--- Data for this exercise Enclosed Below ---

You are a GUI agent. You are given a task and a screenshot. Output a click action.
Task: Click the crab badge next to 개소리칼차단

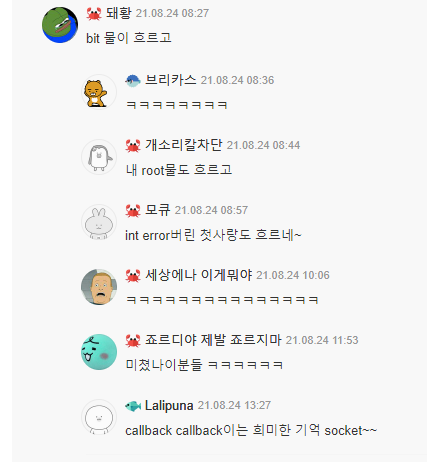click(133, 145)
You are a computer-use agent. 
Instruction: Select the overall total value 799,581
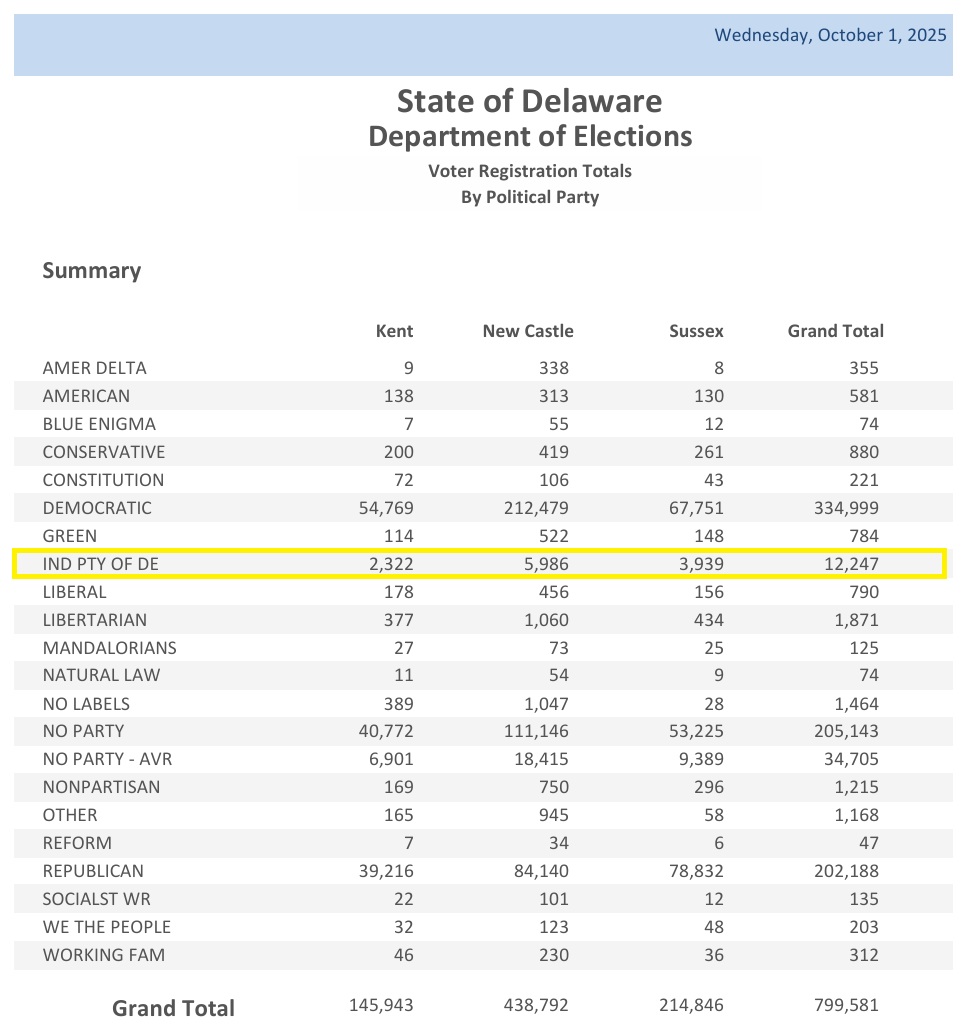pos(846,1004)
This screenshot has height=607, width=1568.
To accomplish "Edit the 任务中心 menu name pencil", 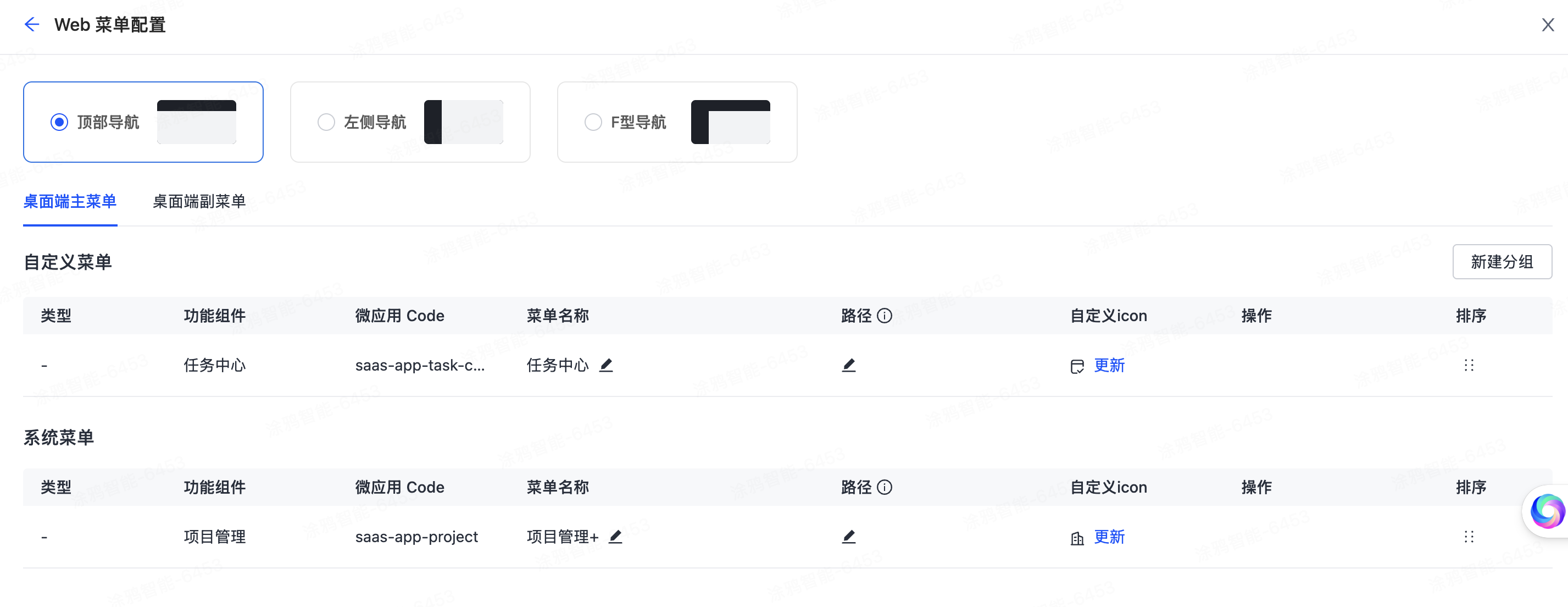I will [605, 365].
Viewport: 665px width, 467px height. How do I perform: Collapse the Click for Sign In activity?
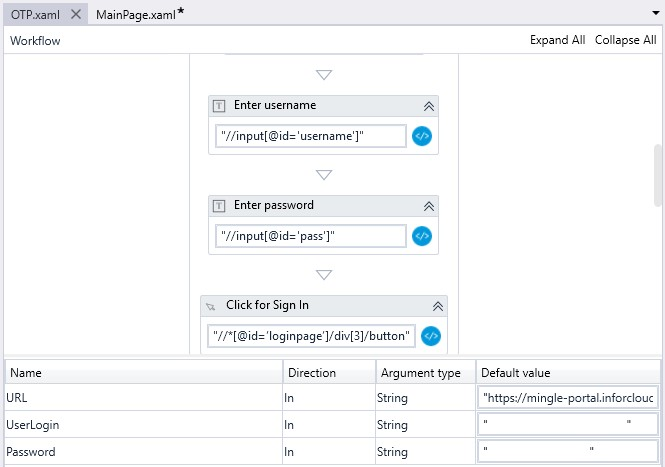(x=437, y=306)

--- End of Enclosed Data for this exercise ---

* **Your objective**: Go through the data above and copy each line in which "screenshot" appears.

* **Solution**:
You are a GUI agent. You are given a task and a screenshot. Output a click action.
This screenshot has height=607, width=1568.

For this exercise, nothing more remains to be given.